**Enunciado da tarefa**:
Dê continuidade ao texto sobre o Fundo Agbara, começando logo após a última frase dele.

**Texto**:
⁂

Outra ação do Agbara – termo que significa potência, força e poder em iorubá, idioma de origem nigeriana – é a divulgação, via redes sociais, dos negócios de mulheres negras. No ano passado, foi confeccionado um catálogo virtual e impresso com os produtos de todas as participantes. A ação será repetida em 2021 e, ao término da pandemia, a expectativa é realizar o Festival Agbara para o fortalecimento da cultura negra e para a comercialização das mercadorias vendidas pelas empreendedoras inscritas no programa.

“É preciso consolidar essa rede de empreendedoras negras que está sendo criada pelo Agbara, a fim de fortalecer laços de solidariedade ancestrais, cultivados desde a África e perpetuados no Brasil através dos Quilombos, de irmandades e de organizações do movimento negro. Chegamos até aqui, inclusive, por conta da solidariedade ancestral do nosso povo”, avalia Aline.

No Instagram e no Facebook, o Fundo Agbara coleciona histórias e relatos das mulheres negras favorecidas pelo projeto. São cabeleireiras, artesãs, cozinheiras, revendedoras e empresárias de pequenos negócios, unidas pelo desejo comum de ocupar seus lugares no mercado de trabalho. De acordo com o Instituto Brasileiro de Geografia e Estatística (IBGE), as mulheres negras estão na base da pirâmide social, ocupando os maiores índices de desemprego, os postos de trabalho mais precários e com remunerações que não atingem a metade do salário de homens brancos.

Contemplada em outubro, a autônoma Nil Sena conta, com entusiasmo, que utilizou o dinheiro na compra de um fogão e de insumos para a produção de seus pães artesanais, além de quitar um empréstimo. “Fiz o melhor investimento que pude e precisava”, disse Nil em uma publicação compartilhada nas redes sociais.

Depoimentos de doadores também ilustram a importância do projeto, que tem organizado suas ações de forma virtual devido às medidas de isolamento social impostas pela pandemia. “Apoio o Agbara por considerá-lo uma construção potente para fortalecer mulheres negras periféricas. Essa ideia do fundo social é bastante importante no atual momento da nossa história. O Estado não faz nada e só a ajuda mútua entre o povo pode nos fortalecer. O projeto organiza essa ajuda e fortifica a luta antirracista”, afirmou o voluntário João Manoel.

“Em sua luta pelos direitos humanos e igualdade racial, o Agbara produz e divulga aos doadores textos que dissertam sobre as relações étnico-raciais e a situação da população negra no Brasil, permitindo à população caucasiana compreender o racismo não apenas como um problema de pessoas negras”, salienta Aline, enfatizando o caráter educador do movimento negro.

⁂

**Registros fornecidos**:

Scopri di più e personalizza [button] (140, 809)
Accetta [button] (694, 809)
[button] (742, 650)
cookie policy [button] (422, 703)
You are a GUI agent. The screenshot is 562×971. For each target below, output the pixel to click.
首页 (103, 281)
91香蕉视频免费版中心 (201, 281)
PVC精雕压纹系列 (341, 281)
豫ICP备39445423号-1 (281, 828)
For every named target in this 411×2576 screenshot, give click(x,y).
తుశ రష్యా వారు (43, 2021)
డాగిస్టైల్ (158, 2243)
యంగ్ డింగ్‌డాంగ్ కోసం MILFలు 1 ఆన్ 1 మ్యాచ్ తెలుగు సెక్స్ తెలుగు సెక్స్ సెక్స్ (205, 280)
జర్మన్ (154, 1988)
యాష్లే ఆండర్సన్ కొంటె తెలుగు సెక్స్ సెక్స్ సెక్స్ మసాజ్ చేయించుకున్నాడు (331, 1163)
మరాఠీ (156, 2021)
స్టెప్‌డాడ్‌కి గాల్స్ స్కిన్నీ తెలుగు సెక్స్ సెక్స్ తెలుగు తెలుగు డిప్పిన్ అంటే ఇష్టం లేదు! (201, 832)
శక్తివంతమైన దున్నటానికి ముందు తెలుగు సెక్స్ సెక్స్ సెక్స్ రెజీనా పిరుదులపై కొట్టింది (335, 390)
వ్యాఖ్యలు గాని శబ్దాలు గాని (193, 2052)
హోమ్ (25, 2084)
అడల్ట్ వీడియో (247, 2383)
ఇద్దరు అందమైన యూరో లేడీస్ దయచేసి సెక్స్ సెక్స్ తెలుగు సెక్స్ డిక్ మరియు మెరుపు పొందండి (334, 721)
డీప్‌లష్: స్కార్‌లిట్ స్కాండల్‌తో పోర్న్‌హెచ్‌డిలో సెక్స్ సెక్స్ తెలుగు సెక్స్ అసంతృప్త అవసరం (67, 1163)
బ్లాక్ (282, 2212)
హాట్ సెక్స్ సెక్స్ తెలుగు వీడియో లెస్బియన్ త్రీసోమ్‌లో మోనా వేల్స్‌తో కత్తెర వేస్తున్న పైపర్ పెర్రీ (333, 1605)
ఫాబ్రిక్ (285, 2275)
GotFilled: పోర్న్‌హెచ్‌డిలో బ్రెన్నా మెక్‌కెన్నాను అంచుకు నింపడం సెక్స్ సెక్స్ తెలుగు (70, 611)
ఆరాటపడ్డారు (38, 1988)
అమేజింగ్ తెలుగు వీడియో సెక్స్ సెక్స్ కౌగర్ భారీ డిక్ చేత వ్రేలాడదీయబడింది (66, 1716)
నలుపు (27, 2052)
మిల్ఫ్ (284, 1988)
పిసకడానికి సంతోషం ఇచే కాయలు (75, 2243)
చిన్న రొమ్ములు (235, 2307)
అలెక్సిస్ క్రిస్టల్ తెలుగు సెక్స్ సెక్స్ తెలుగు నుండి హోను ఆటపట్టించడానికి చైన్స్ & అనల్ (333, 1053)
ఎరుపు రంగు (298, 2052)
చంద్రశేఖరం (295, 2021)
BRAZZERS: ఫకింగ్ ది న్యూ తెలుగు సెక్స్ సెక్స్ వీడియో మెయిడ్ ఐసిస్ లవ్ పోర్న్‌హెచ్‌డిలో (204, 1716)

⁂

**Espaço de resposta**:
Influência da Universidade

Aline e Iara, formadas em Ciências Sociais pela PUC-Campinas, participaram, durante o período acadêmico, de Projetos de Extensão que buscam utilizar os conhecimentos adquiridos em sala de aula em benefício da comunidade local. Os projetos “Mulheres en-cena: arte-educação e empoderamento feminino” e “Cidadania feminina em ocupações urbanas: mulheres em ação politizando a cidade”, coordenados pela Profa. Dra. Stela Godoi, impactaram a vida profissional das então alunas, que utilizaram as experiências das iniciativas universitárias para fortalecer as ações do Projeto Agbara.

Para Iara Teixeira, coordenadora do Agbara, a participação nos projetos de extensão possibilitou sua compreensão sobre a realidade e as dificuldades das mulheres negras empreendedoras. “As vivências, que permitiram vasto conhecimento de temáticas como gênero e raça, nos trouxeram bases acadêmicas e empíricas para a criação e manutenção do Fundo Agbara”, explica Iara.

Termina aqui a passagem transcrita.